Realizing that the blooming art scene in Lebanon was calling for new spaces dedicated to idea-based projects, Joumana decided in October 2015 to start from scratch and founded Marfa’ Gallery in Beirut. The gallery and its projects are built upon a desire of dialogue and collective thinking, the space is located in two garages in the customs area in the Marfa’ neighborhood, which means port in Arabic. In a short five years the gallery has done over 15 shows with 12 internationally recognized artists, and exhibited in many art fairs around the world such as Art Basel, Switzerland, Frieze London, Artissima, FIAC, and Paris Internationale.
Updated November 2020
Andrée Sfeir-Semler is an art historian who founded her eponymous gallery in Germany in 1985. Twenty
years later, in 2005, she opened a second gallery in Beirut, transforming a defunct factory into the first
white cube space in the Middle East. She studied History and History of Art & earned her PhD in 1980.

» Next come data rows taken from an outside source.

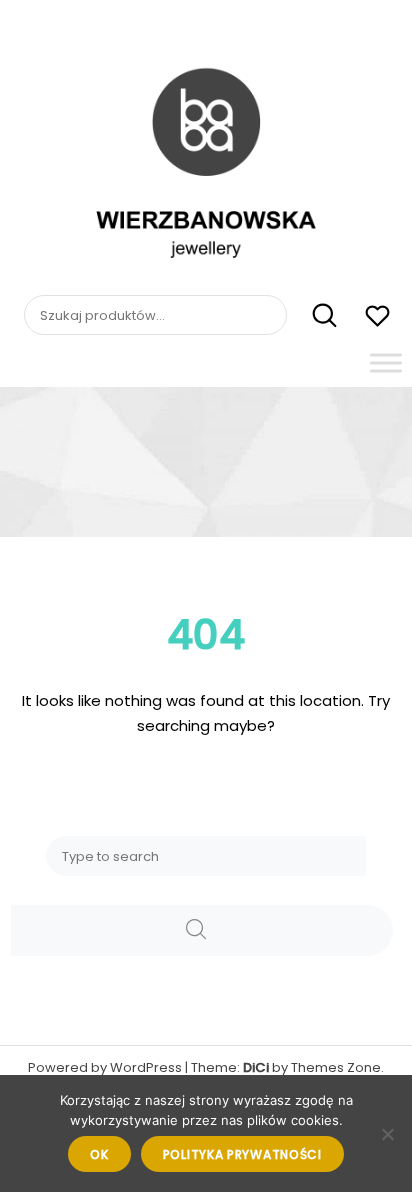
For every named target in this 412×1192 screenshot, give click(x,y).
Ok (99, 1154)
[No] (387, 1134)
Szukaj (313, 316)
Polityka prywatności (242, 1154)
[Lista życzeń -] (377, 318)
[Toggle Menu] (386, 362)
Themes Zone (336, 1067)
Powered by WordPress (105, 1067)
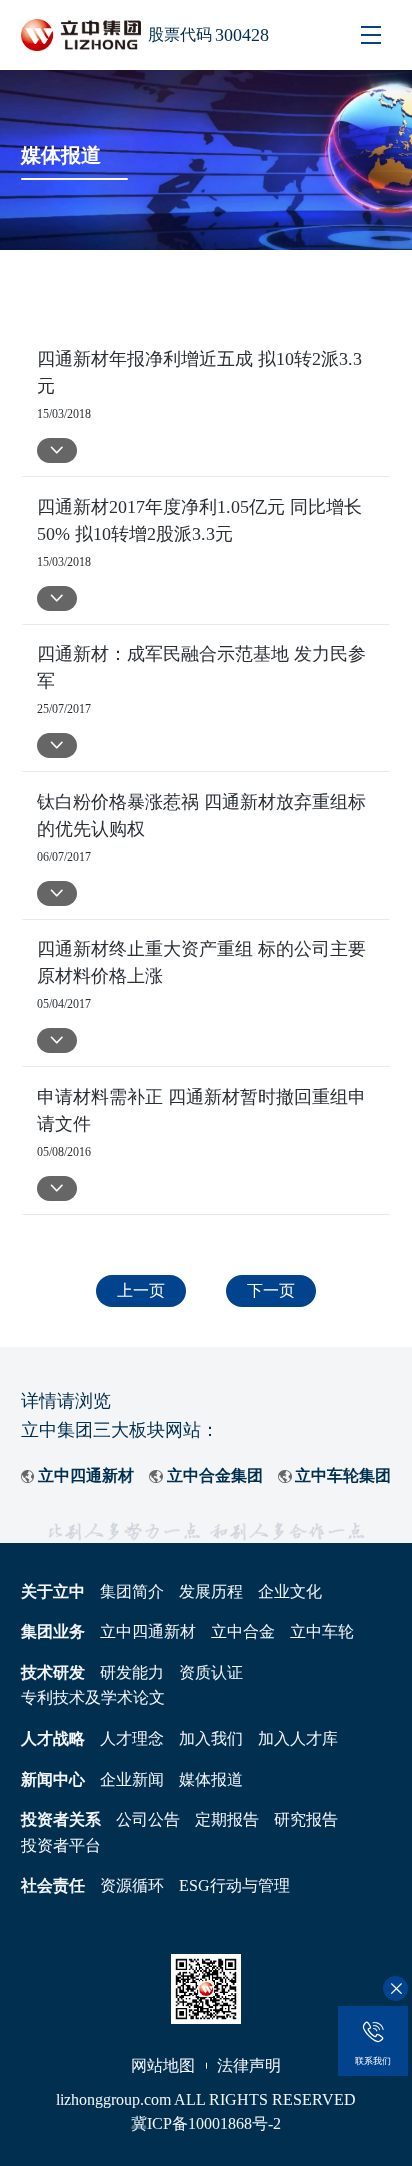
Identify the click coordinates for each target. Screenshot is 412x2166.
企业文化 (290, 1591)
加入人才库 (298, 1738)
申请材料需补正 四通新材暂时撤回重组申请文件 (201, 1110)
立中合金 (243, 1631)
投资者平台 (61, 1845)
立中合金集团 (214, 1475)
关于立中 (53, 1591)
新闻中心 (53, 1779)
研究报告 (306, 1819)
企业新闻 (132, 1779)
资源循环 (132, 1885)
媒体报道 (211, 1779)
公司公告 (148, 1819)
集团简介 (132, 1591)
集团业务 (53, 1631)
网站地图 (163, 2065)
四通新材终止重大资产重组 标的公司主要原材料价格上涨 (201, 962)
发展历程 (211, 1591)
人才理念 (132, 1738)
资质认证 (211, 1672)
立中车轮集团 (343, 1475)
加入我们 (211, 1738)
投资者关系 (61, 1819)
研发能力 (132, 1672)
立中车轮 (322, 1631)
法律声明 (249, 2065)
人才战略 (53, 1738)
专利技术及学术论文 (93, 1697)
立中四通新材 (86, 1475)
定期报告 (227, 1819)
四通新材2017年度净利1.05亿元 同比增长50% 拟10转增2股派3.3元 (199, 520)
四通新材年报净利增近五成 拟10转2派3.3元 (199, 372)
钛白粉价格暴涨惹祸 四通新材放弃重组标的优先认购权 (201, 815)
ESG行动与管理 (234, 1885)
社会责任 (53, 1885)
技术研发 (53, 1672)
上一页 (141, 1290)
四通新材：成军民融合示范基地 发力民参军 (201, 667)
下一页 (271, 1290)
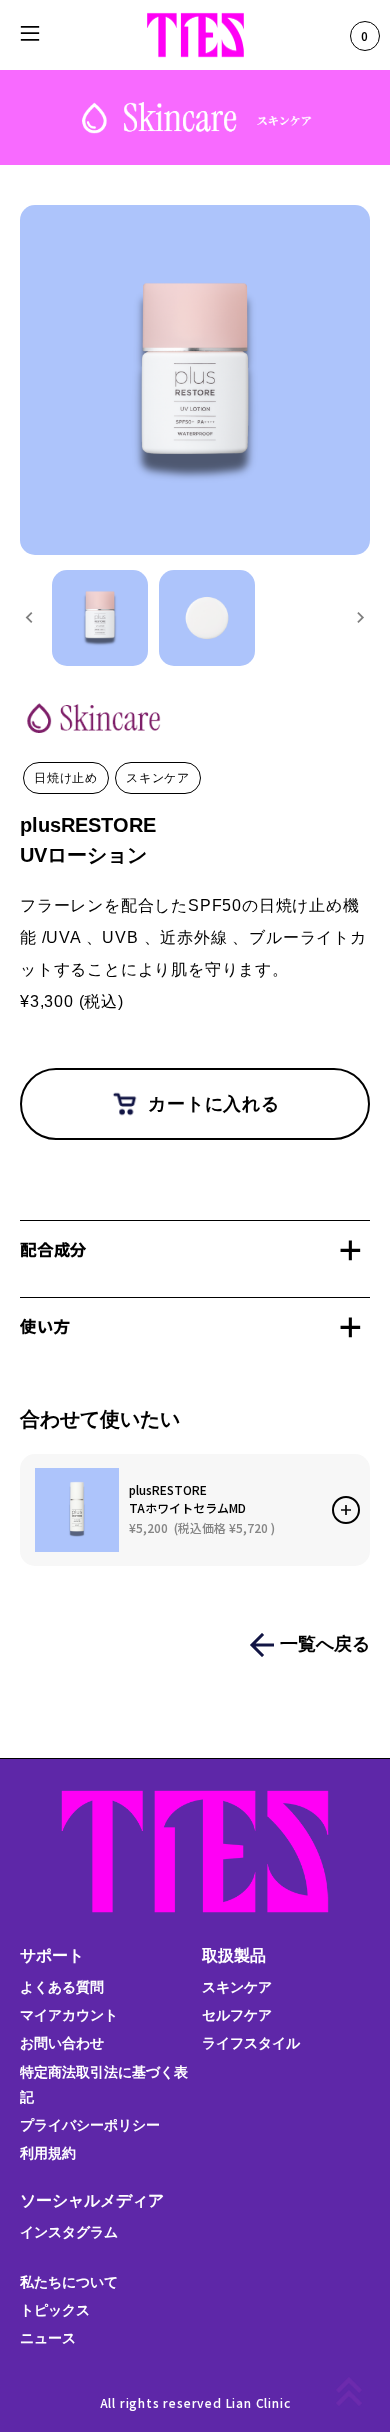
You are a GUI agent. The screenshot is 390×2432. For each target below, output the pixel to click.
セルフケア (237, 2015)
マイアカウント (69, 2015)
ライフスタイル (251, 2043)
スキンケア (237, 1987)
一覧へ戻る (325, 1644)
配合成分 (53, 1249)
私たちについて (69, 2282)
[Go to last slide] (30, 618)
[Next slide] (359, 618)
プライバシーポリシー (90, 2125)
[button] (100, 618)
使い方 (45, 1326)
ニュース (48, 2338)
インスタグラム (69, 2232)
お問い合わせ (62, 2043)
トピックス (55, 2310)
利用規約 (48, 2153)
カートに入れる (214, 1104)
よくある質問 (62, 1987)
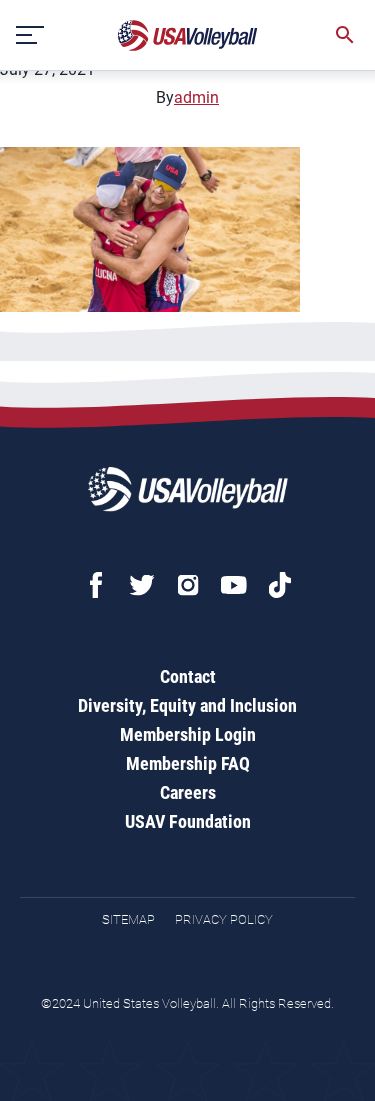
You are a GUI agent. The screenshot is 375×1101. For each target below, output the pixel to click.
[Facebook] (96, 585)
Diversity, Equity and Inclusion (187, 705)
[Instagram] (188, 585)
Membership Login (188, 734)
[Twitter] (142, 585)
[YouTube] (234, 585)
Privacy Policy (224, 919)
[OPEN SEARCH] (345, 35)
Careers (188, 792)
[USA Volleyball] (188, 35)
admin (196, 97)
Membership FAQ (188, 763)
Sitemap (128, 919)
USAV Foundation (188, 821)
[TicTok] (280, 585)
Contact (188, 676)
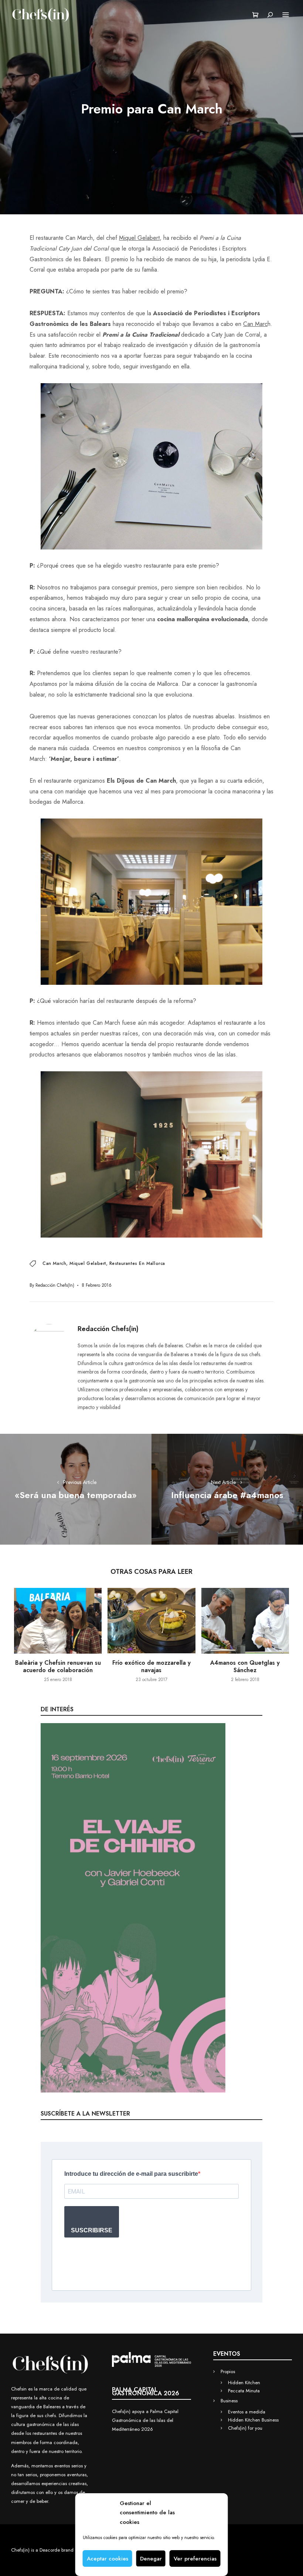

Sfeir-Semler Gallery has been mainly representing conceptual and minimal artists. Since 2003 the gallery
has focused on contemporary art from the Arab World and has been instrumental in launching and
developing the careers of numerous artists from the region like Etel Adnan, Walid Raad, Akram Zaatari,
Wael Shawky, Yto Barrada, Rabih Mroue & Rayyane Tabet to name a few.
Updated November 2020
Amira Solh is an urban planner based in Beirut, Lebanon. She studied Sociology at the American University of Beirut before earning a Masters of Regional Planning from Cornell University. Amira Solh began her career in rural development planning in various Arab countries and at the United Nations Development Program. She headed the Urban Planning Department at Solidere, the Lebanese company for the Development and Reconstruction of the Beirut Central District, until 2018. She is a founding Board Member of the Arab Center for Architecture in Beirut. She was a Fellow with the New Museum’s IdeasCity program in Arles, France. Amira Solh is now a cultural heritage and urban planning consultant. She currently lives between Beirut and Barcelona.